WRITTEN PROBLEM: Turn the lines of the entries below into a numbered list, skipping any blank lines. Leave the pictures out of your answer.
— Start of RECORDS PROVIDED —
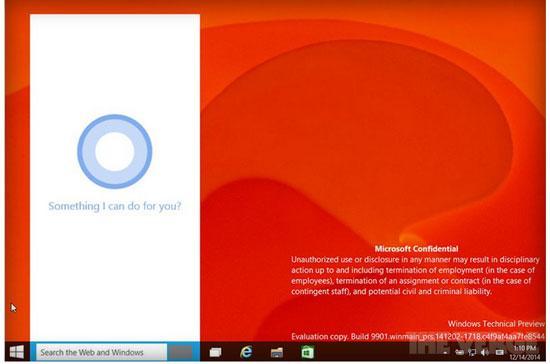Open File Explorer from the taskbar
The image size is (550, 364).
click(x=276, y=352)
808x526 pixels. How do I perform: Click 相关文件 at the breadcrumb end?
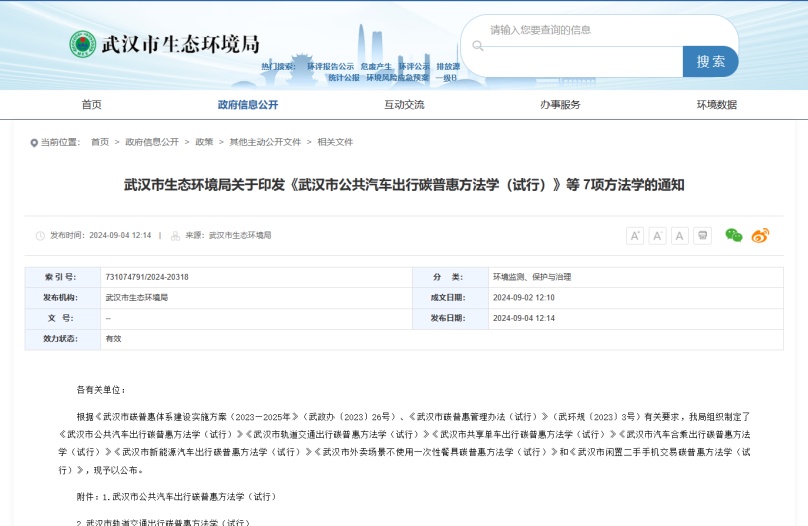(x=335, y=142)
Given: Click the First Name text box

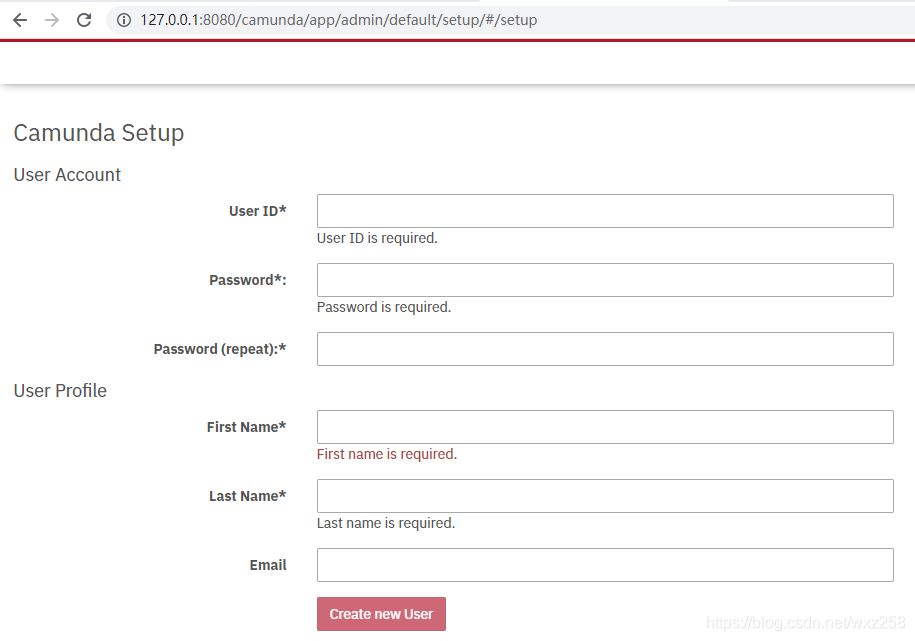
— End of RECORDS PROVIDED —
THE RESULT:
1. Open File Explorer from the taskbar
2. The image size is (550, 364).
3. click(x=276, y=352)
4. 808x526 pixels. How do I perform: Click 相关文件 at the breadcrumb end?
5. (x=335, y=142)
6. Given: Click the First Name text box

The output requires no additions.